- **Work to be completed**
Could you set down exactly the lines of the data below, starting at the one that holds "Update statistics entry" and ending at the one that holds "Task: Clear text formatting", both included, and only those?

(Material supplied Opens)

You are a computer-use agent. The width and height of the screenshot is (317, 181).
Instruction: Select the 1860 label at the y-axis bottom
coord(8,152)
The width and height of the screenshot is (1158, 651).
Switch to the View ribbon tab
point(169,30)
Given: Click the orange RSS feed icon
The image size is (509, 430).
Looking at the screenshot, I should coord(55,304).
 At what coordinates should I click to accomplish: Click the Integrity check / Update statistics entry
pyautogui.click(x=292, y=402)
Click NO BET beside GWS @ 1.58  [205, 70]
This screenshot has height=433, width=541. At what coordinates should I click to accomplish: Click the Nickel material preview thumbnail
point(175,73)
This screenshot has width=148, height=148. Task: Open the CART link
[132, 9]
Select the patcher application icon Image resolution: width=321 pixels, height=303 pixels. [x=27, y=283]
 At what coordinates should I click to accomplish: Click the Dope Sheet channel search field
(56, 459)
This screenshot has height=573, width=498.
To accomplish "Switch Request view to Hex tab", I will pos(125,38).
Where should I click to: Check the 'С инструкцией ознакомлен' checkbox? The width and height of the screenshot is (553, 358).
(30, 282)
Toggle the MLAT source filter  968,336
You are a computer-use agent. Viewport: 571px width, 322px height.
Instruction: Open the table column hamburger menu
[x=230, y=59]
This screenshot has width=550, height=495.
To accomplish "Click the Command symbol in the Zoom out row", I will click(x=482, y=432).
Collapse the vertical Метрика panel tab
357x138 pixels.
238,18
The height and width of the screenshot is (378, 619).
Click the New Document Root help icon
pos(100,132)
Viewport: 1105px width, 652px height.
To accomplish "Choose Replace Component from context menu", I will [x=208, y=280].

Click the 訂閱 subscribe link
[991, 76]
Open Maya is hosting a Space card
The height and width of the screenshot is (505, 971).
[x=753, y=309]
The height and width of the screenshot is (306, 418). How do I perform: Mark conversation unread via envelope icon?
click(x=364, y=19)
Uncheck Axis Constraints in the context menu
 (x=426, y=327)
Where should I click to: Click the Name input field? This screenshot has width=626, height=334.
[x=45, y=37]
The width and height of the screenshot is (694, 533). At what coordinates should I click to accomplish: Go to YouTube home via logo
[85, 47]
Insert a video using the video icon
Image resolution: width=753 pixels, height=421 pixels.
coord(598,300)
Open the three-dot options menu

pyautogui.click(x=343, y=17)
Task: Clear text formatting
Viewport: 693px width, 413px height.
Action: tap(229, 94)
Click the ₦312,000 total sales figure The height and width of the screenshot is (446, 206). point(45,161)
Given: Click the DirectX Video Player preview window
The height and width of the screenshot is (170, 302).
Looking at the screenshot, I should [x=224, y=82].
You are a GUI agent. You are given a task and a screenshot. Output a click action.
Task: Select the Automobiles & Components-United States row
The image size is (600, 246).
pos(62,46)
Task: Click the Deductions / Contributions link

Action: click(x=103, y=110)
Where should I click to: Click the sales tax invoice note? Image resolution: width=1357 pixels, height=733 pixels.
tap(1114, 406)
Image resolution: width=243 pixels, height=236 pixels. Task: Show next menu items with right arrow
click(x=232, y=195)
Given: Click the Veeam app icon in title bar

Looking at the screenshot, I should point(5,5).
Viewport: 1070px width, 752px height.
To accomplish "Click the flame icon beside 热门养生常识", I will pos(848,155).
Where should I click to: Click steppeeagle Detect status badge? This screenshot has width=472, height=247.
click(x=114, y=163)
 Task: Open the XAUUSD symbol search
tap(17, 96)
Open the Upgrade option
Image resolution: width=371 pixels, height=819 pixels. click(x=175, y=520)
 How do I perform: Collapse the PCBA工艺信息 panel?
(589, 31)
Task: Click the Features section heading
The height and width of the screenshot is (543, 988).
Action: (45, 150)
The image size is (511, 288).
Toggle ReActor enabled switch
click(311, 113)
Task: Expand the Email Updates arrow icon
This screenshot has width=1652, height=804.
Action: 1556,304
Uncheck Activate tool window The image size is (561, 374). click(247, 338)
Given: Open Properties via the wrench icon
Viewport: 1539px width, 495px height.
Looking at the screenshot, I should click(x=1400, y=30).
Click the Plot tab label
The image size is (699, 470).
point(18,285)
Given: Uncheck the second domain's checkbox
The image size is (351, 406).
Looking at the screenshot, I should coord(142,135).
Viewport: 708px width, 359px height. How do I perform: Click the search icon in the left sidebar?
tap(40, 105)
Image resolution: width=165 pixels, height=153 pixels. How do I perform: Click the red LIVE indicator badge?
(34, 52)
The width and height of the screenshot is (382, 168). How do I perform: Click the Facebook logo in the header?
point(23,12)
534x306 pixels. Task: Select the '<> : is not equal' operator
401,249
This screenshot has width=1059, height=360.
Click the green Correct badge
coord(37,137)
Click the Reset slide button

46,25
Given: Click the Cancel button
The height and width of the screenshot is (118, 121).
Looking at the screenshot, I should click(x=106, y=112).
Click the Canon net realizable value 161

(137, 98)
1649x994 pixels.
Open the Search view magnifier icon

(Material supplied Closes)

- **Answer section**
 At what coordinates should I click to accomplish: Click the Integrity check / Update statistics entry
pyautogui.click(x=292, y=402)
Click NO BET beside GWS @ 1.58  [205, 70]
This screenshot has height=433, width=541. At what coordinates should I click to accomplish: Click the Nickel material preview thumbnail
point(175,73)
This screenshot has width=148, height=148. Task: Open the CART link
[132, 9]
Select the patcher application icon Image resolution: width=321 pixels, height=303 pixels. [x=27, y=283]
 At what coordinates should I click to accomplish: Click the Dope Sheet channel search field
(56, 459)
This screenshot has height=573, width=498.
To accomplish "Switch Request view to Hex tab", I will pos(125,38).
Where should I click to: Check the 'С инструкцией ознакомлен' checkbox? The width and height of the screenshot is (553, 358).
(30, 282)
Toggle the MLAT source filter  968,336
You are a computer-use agent. Viewport: 571px width, 322px height.
Instruction: Open the table column hamburger menu
[x=230, y=59]
This screenshot has width=550, height=495.
To accomplish "Click the Command symbol in the Zoom out row", I will click(x=482, y=432).
Collapse the vertical Метрика panel tab
357x138 pixels.
238,18
The height and width of the screenshot is (378, 619).
Click the New Document Root help icon
pos(100,132)
Viewport: 1105px width, 652px height.
To accomplish "Choose Replace Component from context menu", I will [x=208, y=280].

Click the 訂閱 subscribe link
[991, 76]
Open Maya is hosting a Space card
The height and width of the screenshot is (505, 971).
[x=753, y=309]
The height and width of the screenshot is (306, 418). How do I perform: Mark conversation unread via envelope icon?
click(x=364, y=19)
Uncheck Axis Constraints in the context menu
 (x=426, y=327)
Where should I click to: Click the Name input field? This screenshot has width=626, height=334.
[x=45, y=37]
The width and height of the screenshot is (694, 533). At what coordinates should I click to accomplish: Go to YouTube home via logo
[85, 47]
Insert a video using the video icon
Image resolution: width=753 pixels, height=421 pixels.
coord(598,300)
Open the three-dot options menu

pyautogui.click(x=343, y=17)
Task: Clear text formatting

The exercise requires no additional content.